Cambridge Analytica CEO Filmed Offering to Use Sex Workers and Bribes to Entrap Politicians

Cambridge Analytica, the Robert Mercer-backed data firm that harvested Facebook data from over 50 million users without their permission in service of Trump’s presidential campaign, is the subject of a hidden camera exposé on the U.K.’s Channel 4 where CEO Alexander Nix appears to promise prospective clients that he will entrap politicians in foreign elections.

Unbeknownst to Nix, the client he was trying to win over was actually a journalist posing as a “fixer” hired by a wealthy Sri Lankan family looking to insure that their preferred candidates win. The footage was recorded at various meetings in London hotels over a span of four months beginning in November, 2017.

“We have a long history of working behind the scenes you know,” Nix told the reporter. “Many of our clients don’t want to be seen to be working with a foreign company. We can set up fake IDs and websites, we can be students doing research projects attached to a university, we can be tourists. There’s so many options we can look at.”

Some of the more nefarious services Nix offered to prospective clients included bribing political opponents on camera and filming them soliciting sex workers.

In one recorded conversation, Nix offered to “send some girls around to the candidate’s house — we have lots of history of things.”

When the reporter asked him to elaborate, Nix said,  “I’m just saying, we could bring some Ukrainians in on holiday with us you know.”

“They are very beautiful,” Nix added. “I find that works very well.”

In another exchange, Nix offered to bribe an opponent with “a large amount of money to the candidate, to finance his campaign in exchange for land for instance.”
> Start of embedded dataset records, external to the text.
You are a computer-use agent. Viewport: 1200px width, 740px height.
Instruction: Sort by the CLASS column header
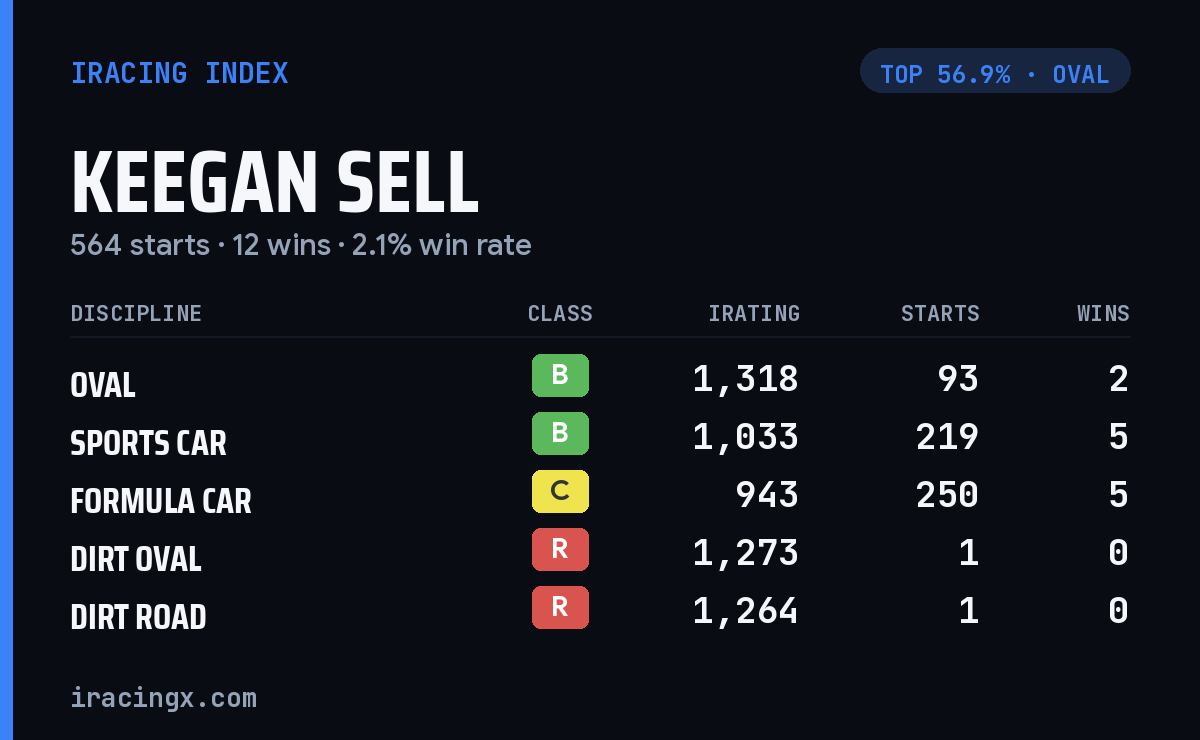point(560,314)
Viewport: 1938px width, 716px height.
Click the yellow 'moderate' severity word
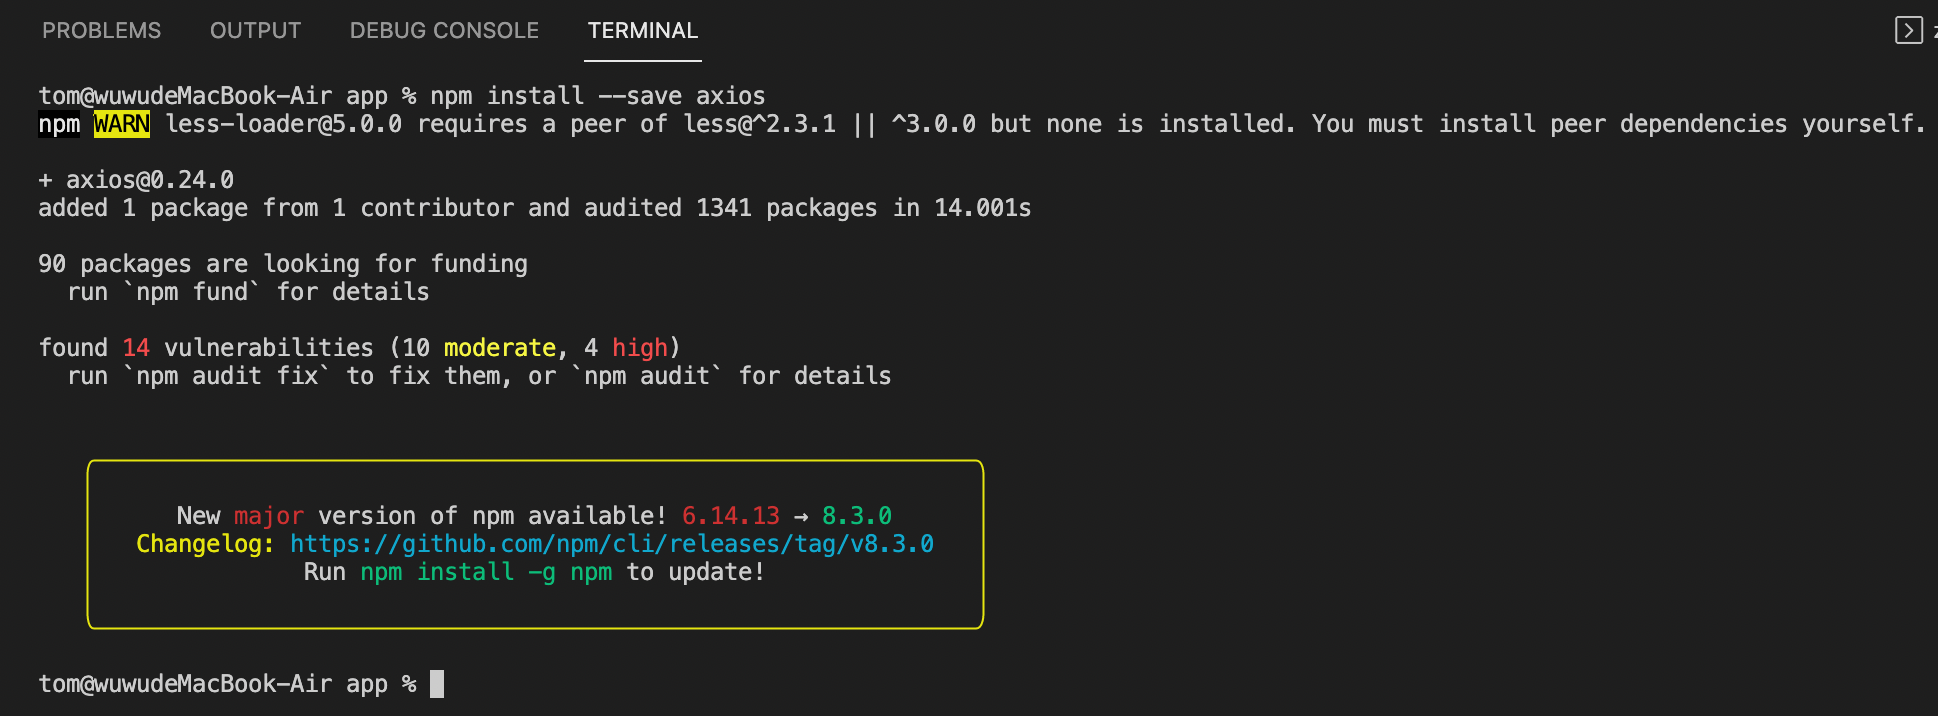tap(499, 348)
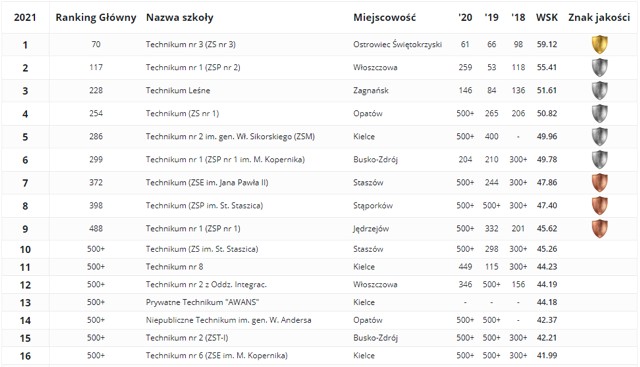Viewport: 640px width, 367px height.
Task: Click the silver shield in the Opatów row
Action: click(600, 113)
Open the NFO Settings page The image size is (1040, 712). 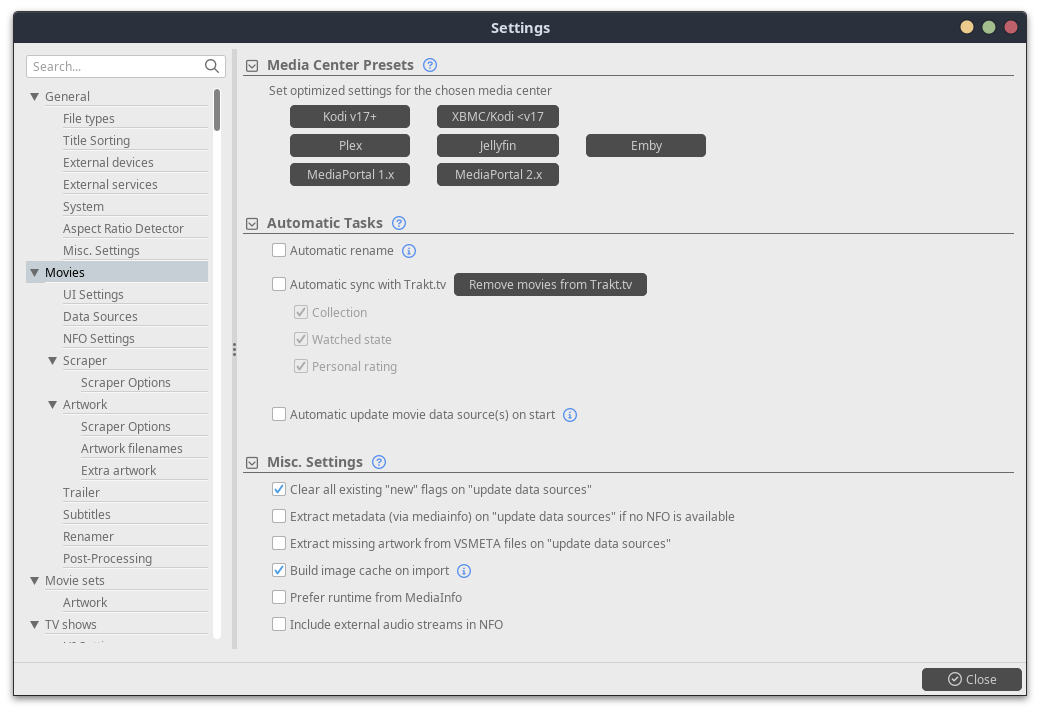(x=99, y=339)
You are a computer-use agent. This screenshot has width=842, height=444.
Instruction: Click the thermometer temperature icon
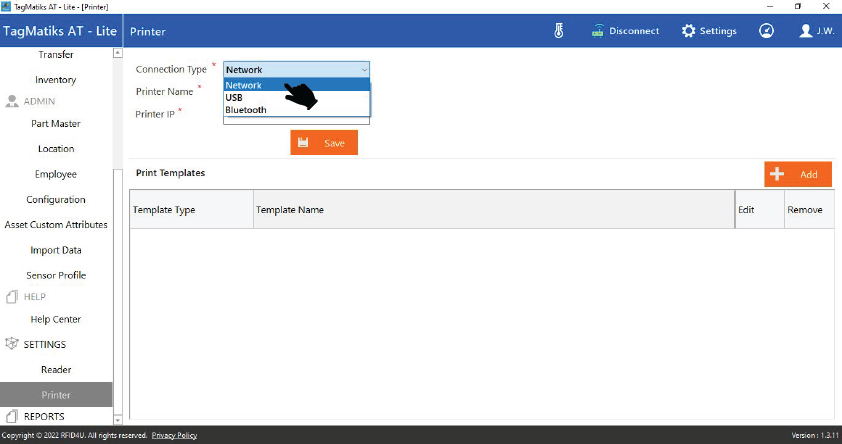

“We’ll have the whole thing recorded,” Nix said. “We’ll blank out the face of our guy and we post it on the internet.”

In the meetings, executives from Cambridge Analytica and its parent company Strategic Communications Laboratories (SCL) bragged about influencing over 200 elections across the world, including elections in Nigeria, India, and Argentina.

Cambridge Analytica was founded in 2014 by Mercer, his daughter Rebekah, and then-Breibart executive Steve Bannon to aid right wing candidates in Congressional midterm elections. The Trump campaign hired the analytics firm in July, 2016 and ended up paying $5.9 million for its services.